ルポ 虐待

発覚した時から気になっていた事件でもあり、一気に読んでしまった。一応幼い子持ちの父親としてはかなりしんどいところがあり、読後感は相当苦い。事件が報道されている時から被告となった母親−判決が確定しているから受刑者というべきか−を社会的に責めるのは難しいだろうとは思っていたけども、本書を読むと、それ以外の関係者だって簡単に責めることはできないだろうなあという気になる。もちろん、読みながら部外者としてこのときに何とかなっていればと思わせるところはあるけども、まあそれは言っても詮無いことで。
著者も強調しているように、ポイントは、母親がその責任を強く感じるあまりに助けを求めることができず、他方で周りも積極的に介入することをためらっているという構図なんだろう。母親が責任を感じている、というのは結果から見ればそうではないと理解すべきなのかもしれないが、成長過程や人格障害等の影響を積み上げた本書の議論には納得させられるところが大きい。周りにしても、多くの人がシンパシーは持っていて、何とかしたいとは思いつつ、自分の生活を抱えながら自分から深く介入は行わないというのは理解できる。その「周り」は親族や友人というだけではなく、行政も含まれると考えるべきなんだろう。湯浅誠『反貧困』の有名な主張である「社会から溜めが失われている」というのが引用されていたが、それはまさにそのとおりで、個人にも行政にも溜めがないからこそ介入することができない、という事態になっていて、それが悲劇に結びついたと。

#### [提供情報]
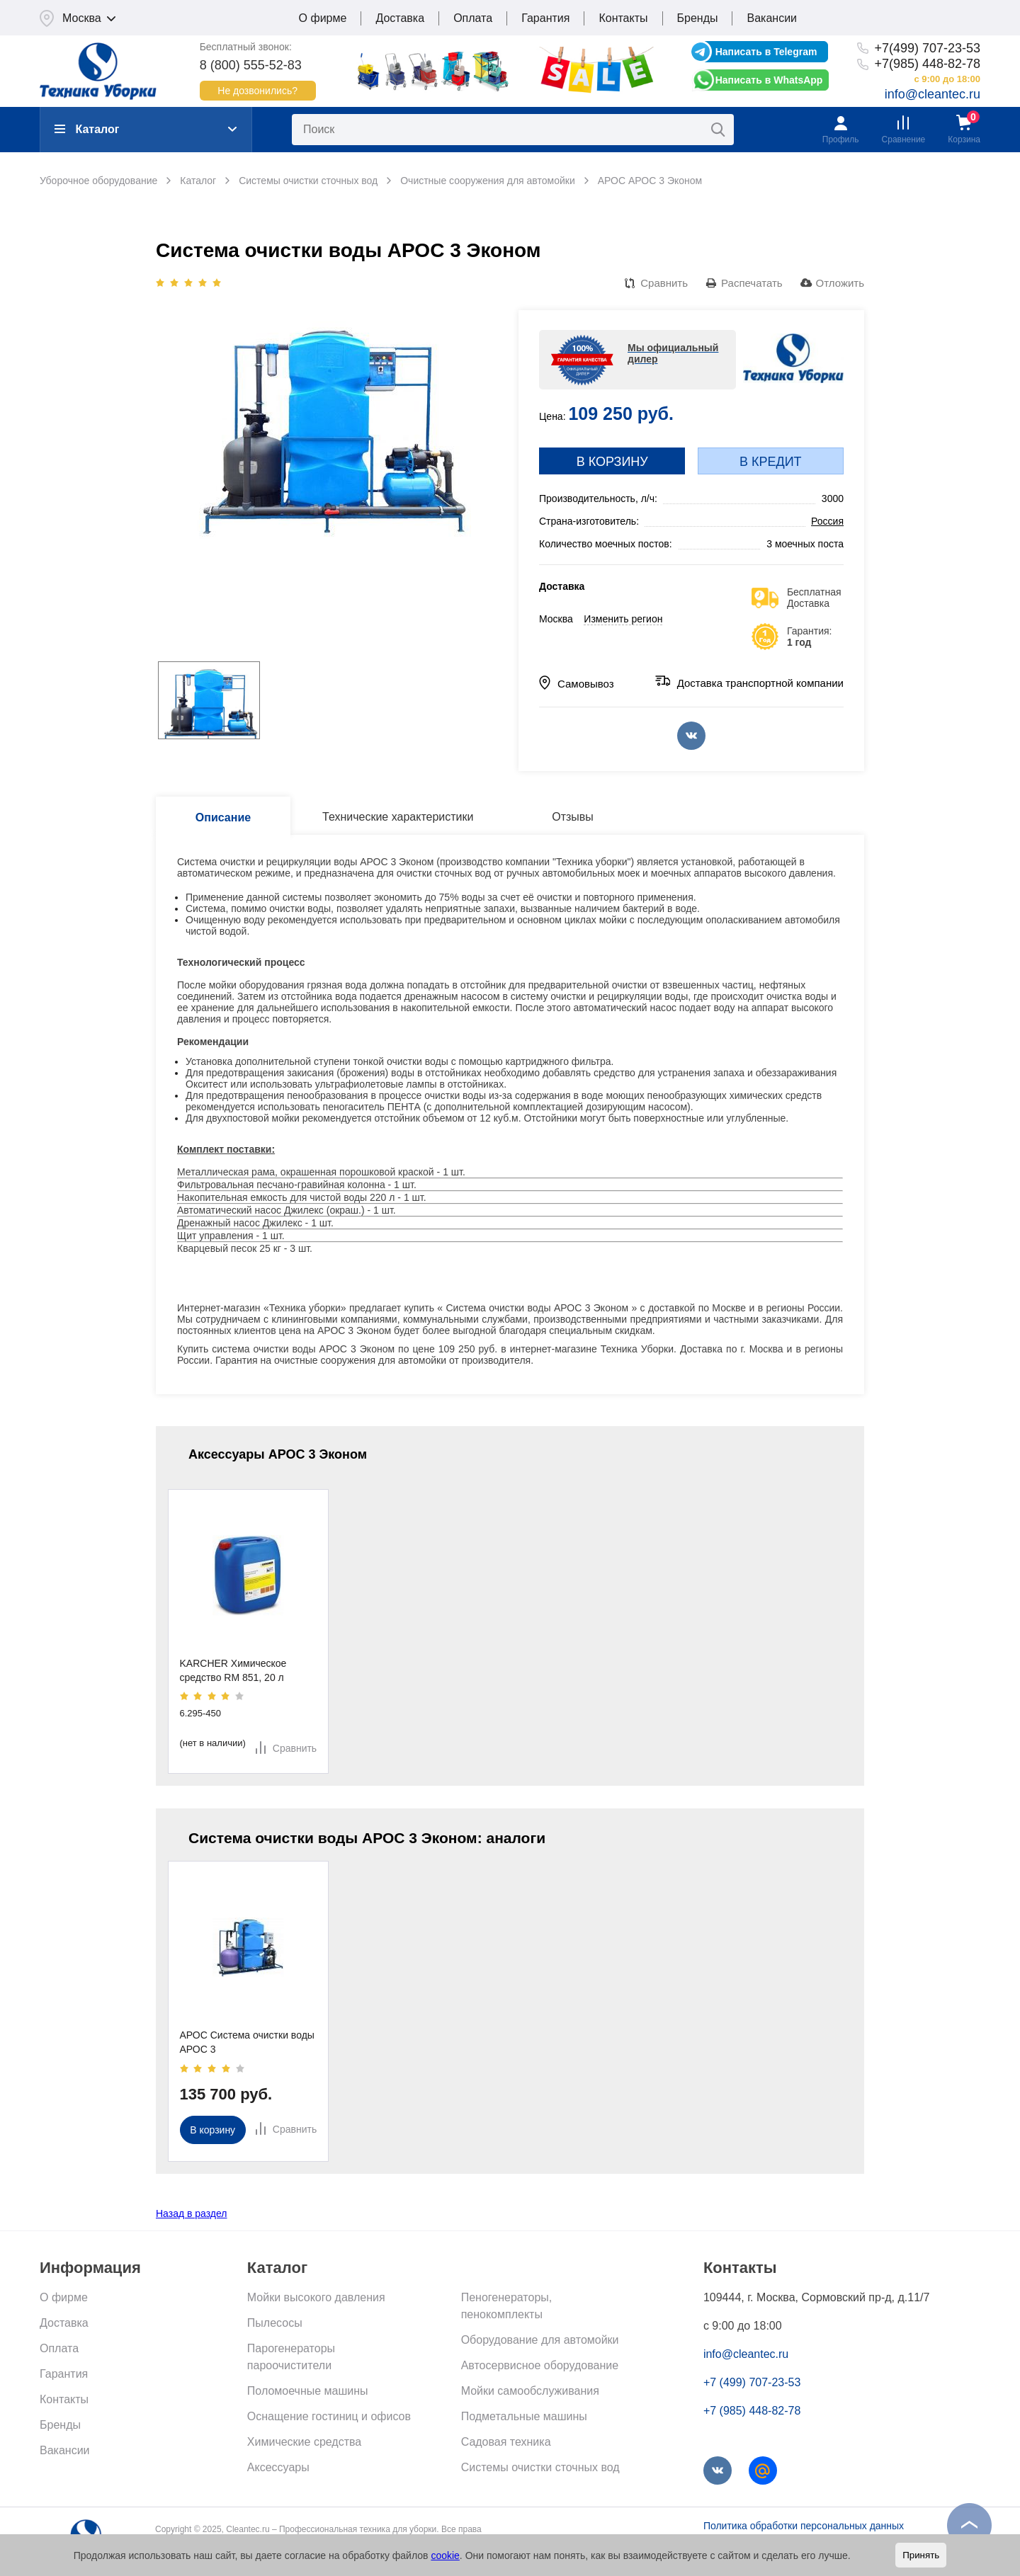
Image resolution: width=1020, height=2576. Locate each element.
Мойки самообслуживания (530, 2391)
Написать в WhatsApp (769, 80)
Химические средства (304, 2442)
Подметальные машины (524, 2416)
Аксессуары (278, 2467)
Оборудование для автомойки (540, 2340)
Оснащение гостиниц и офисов (329, 2416)
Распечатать (752, 283)
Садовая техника (506, 2442)
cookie (445, 2555)
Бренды (697, 18)
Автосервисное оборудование (539, 2365)
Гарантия (545, 18)
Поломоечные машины (307, 2391)
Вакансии (772, 18)
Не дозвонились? (257, 90)
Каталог (87, 129)
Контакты (623, 18)
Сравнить (664, 283)
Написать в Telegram (766, 51)
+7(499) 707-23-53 (927, 48)
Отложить (840, 283)
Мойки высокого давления (316, 2297)
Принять (920, 2555)
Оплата (472, 18)
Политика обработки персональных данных (803, 2525)
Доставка (399, 18)
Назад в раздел (191, 2213)
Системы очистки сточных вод (540, 2467)
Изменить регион (623, 619)
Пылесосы (274, 2323)
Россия (827, 521)
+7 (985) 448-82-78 (751, 2411)
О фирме (323, 18)
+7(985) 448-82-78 (927, 64)
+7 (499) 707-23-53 (751, 2382)
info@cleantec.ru (932, 94)
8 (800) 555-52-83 (251, 65)
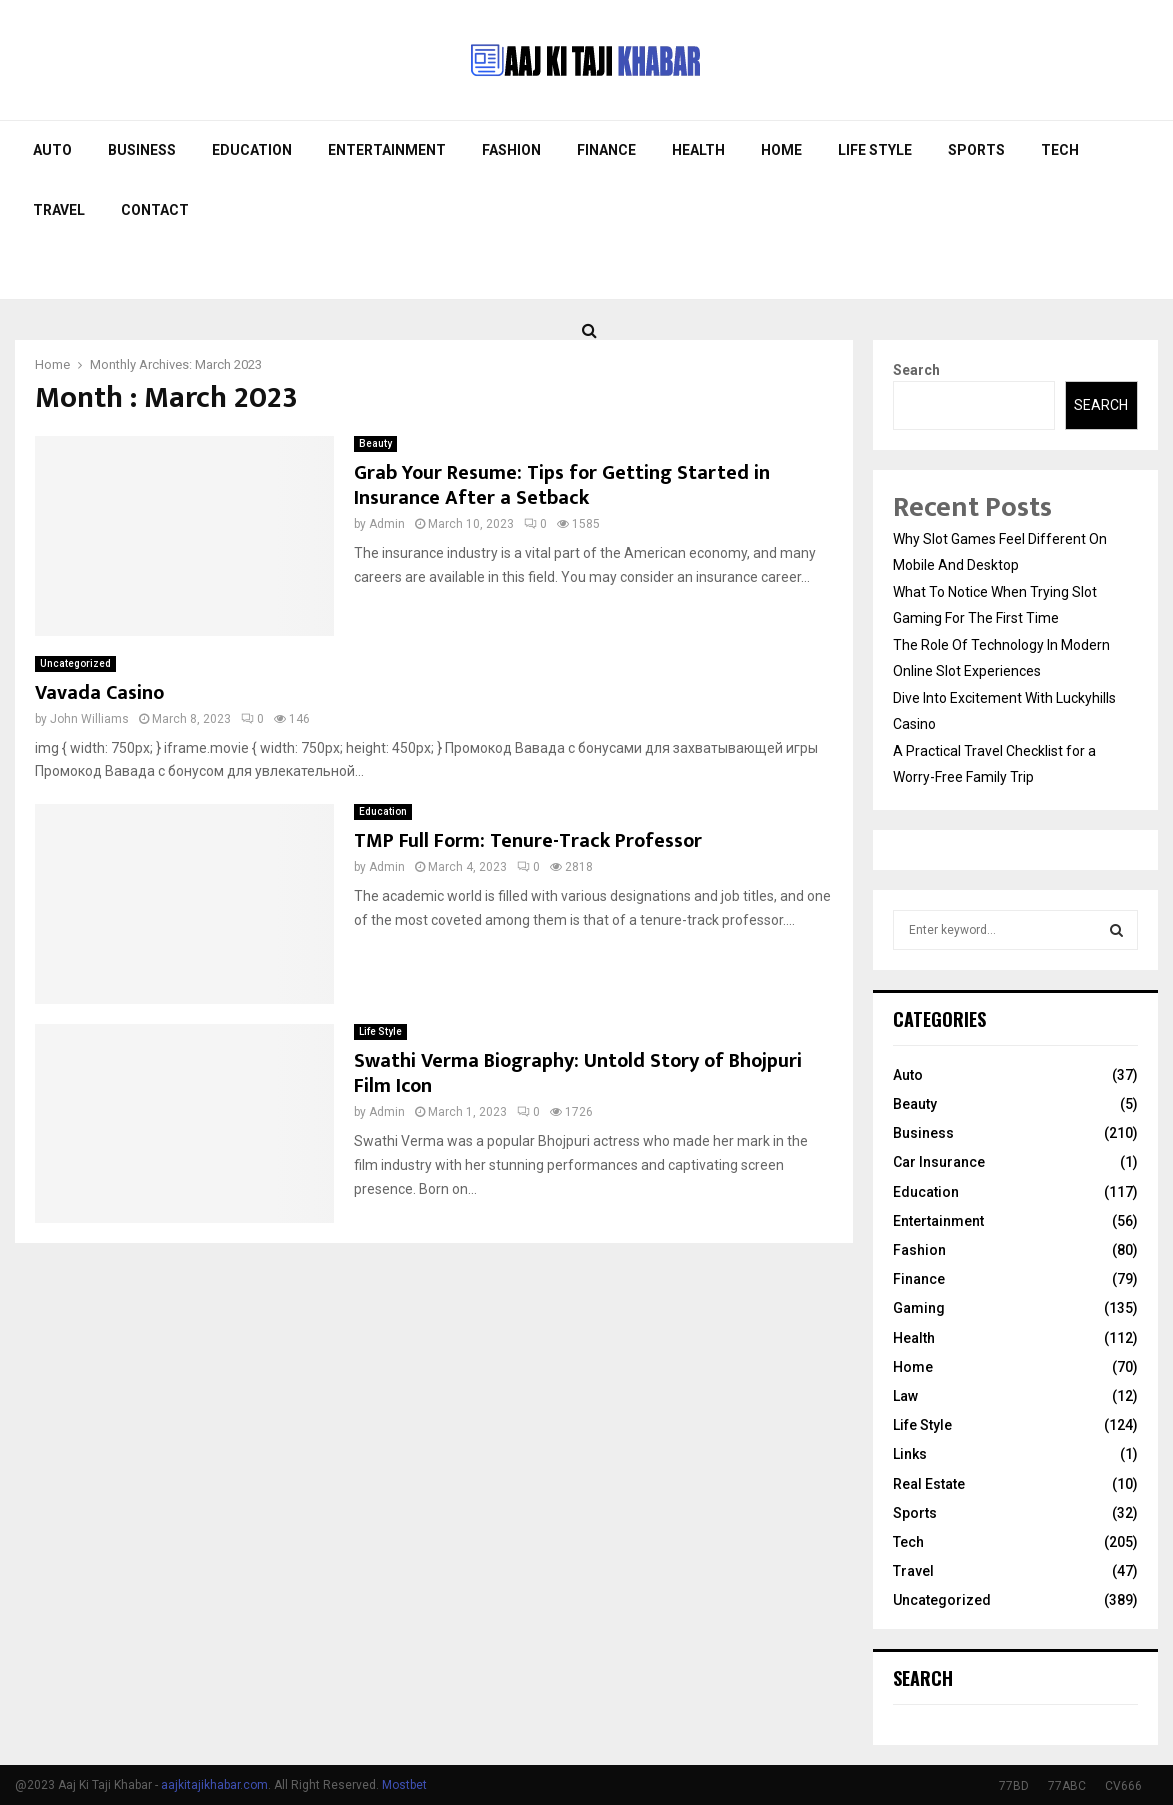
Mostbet (404, 1785)
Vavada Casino (99, 693)
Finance (606, 150)
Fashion (511, 150)
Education (252, 150)
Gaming (919, 1308)
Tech (1060, 150)
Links (910, 1454)
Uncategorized (75, 663)
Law (905, 1396)
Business (142, 150)
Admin (387, 524)
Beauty (375, 443)
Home (781, 150)
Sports (976, 150)
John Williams (89, 719)
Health (698, 150)
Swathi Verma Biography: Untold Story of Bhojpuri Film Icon (578, 1073)
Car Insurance (939, 1162)
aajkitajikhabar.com (214, 1785)
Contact (155, 210)
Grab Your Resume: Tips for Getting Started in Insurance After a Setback (562, 485)
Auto (52, 150)
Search (916, 370)
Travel (59, 210)
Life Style (875, 150)
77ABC (1067, 1786)
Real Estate (929, 1484)
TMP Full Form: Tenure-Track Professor (528, 841)
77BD (1014, 1786)
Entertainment (387, 150)
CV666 (1123, 1786)
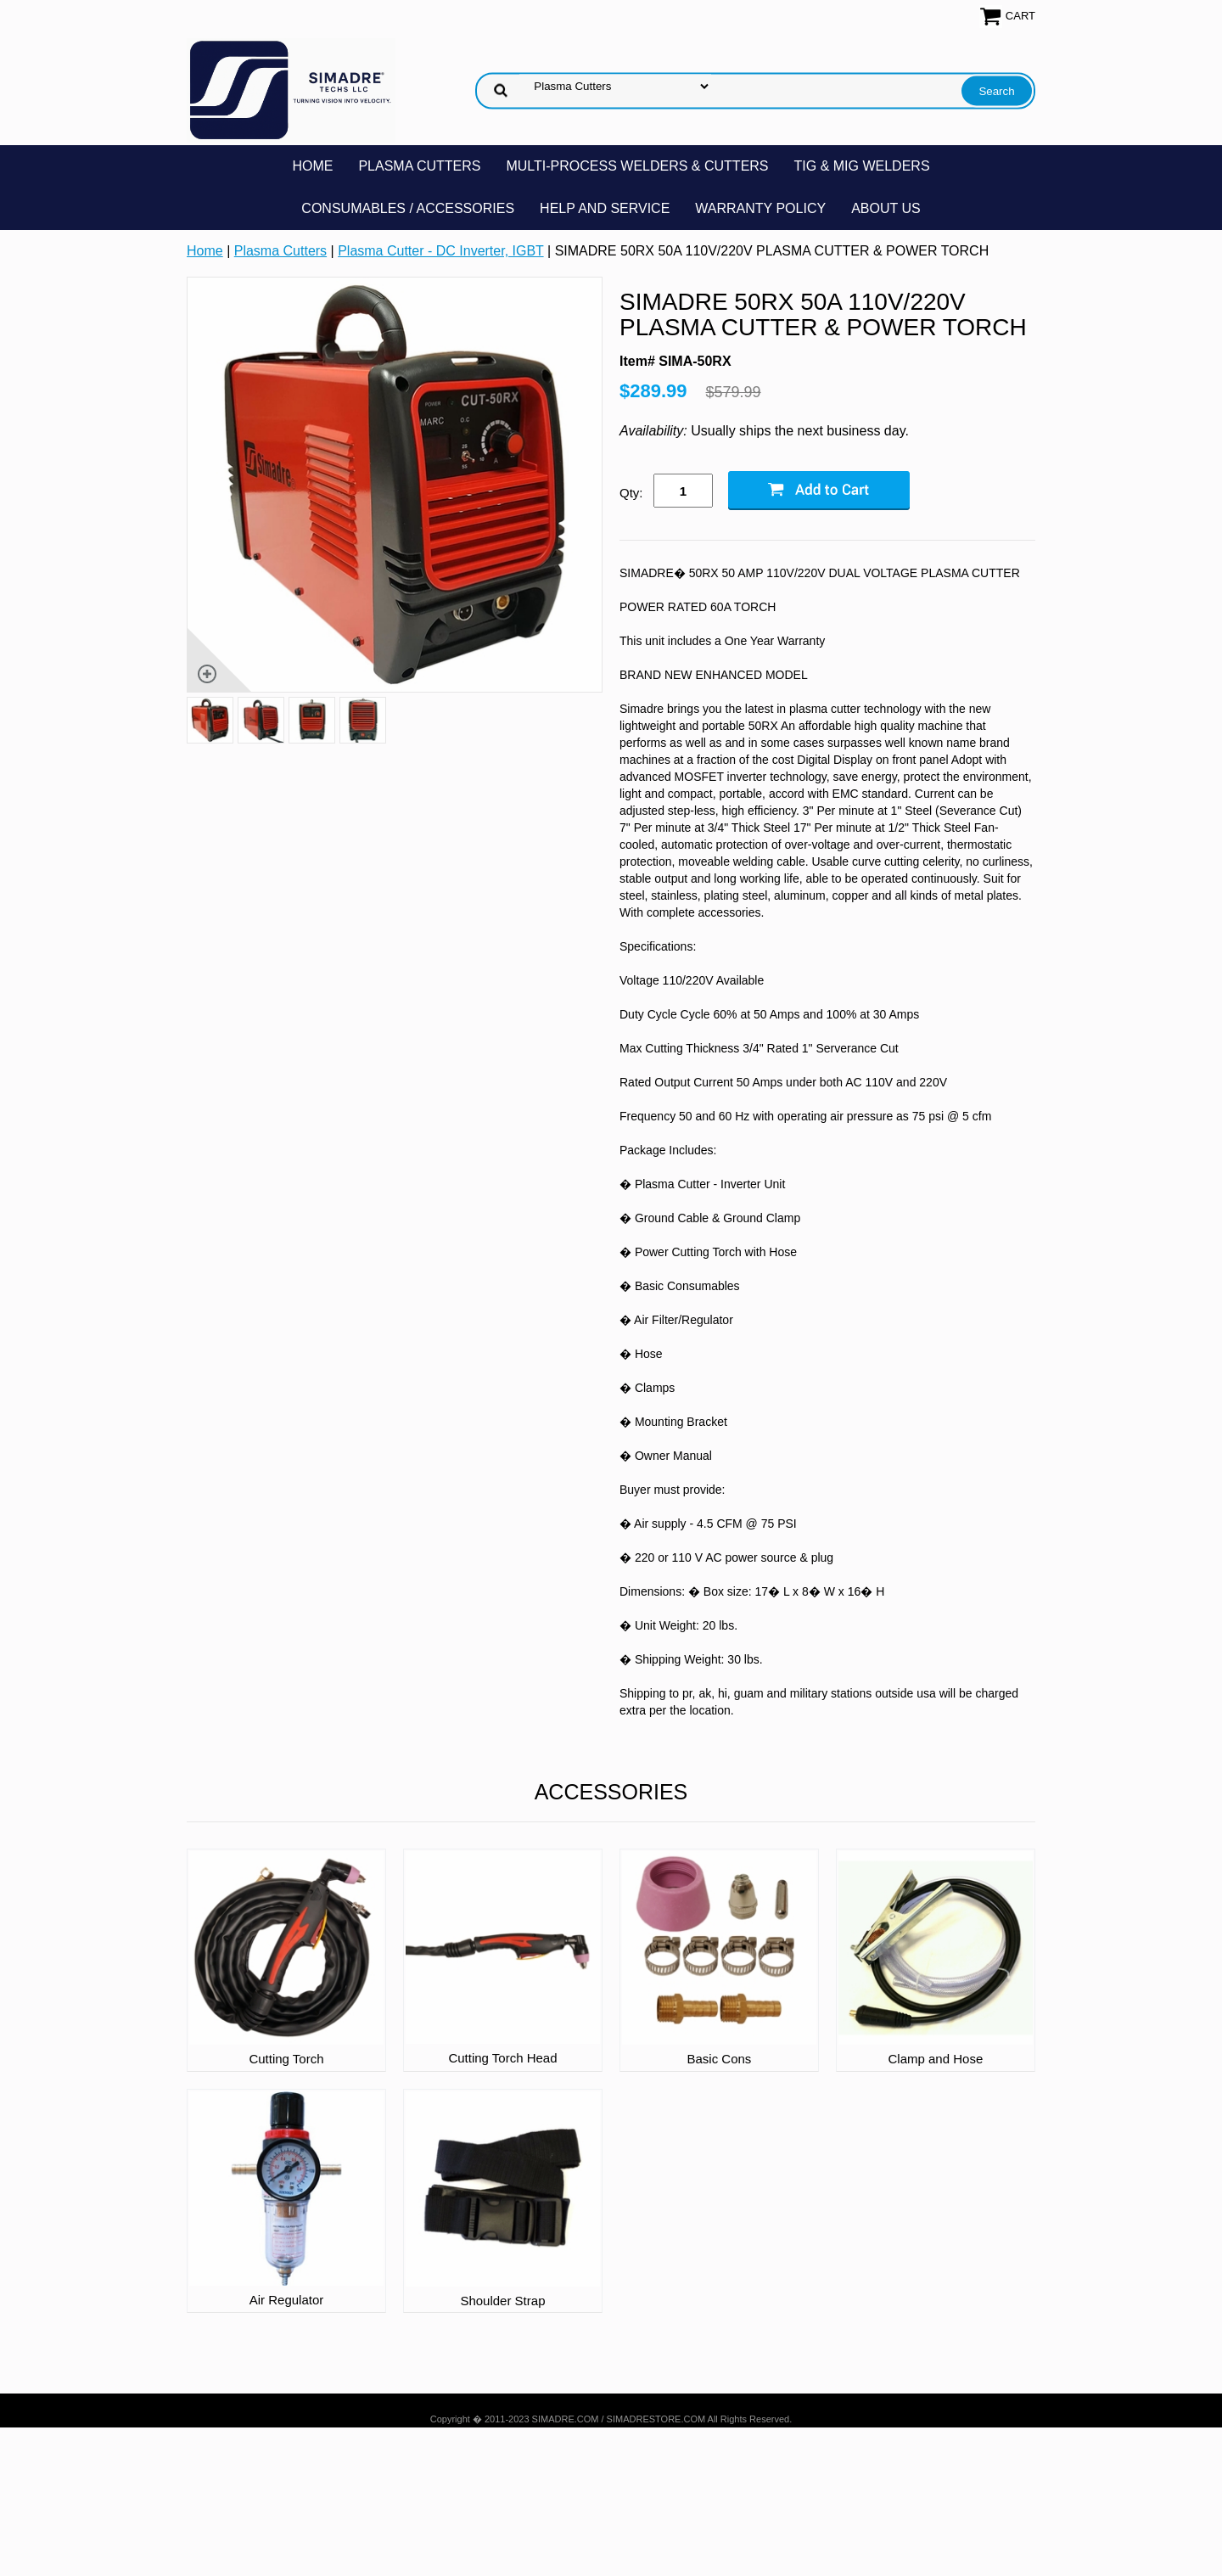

#### [指示]
抜粋によると、湯浅誠『反貧困』のどの主張が本書に引用されていましたか。

#### [解答例]
「社会から溜めが失われている」という主張です。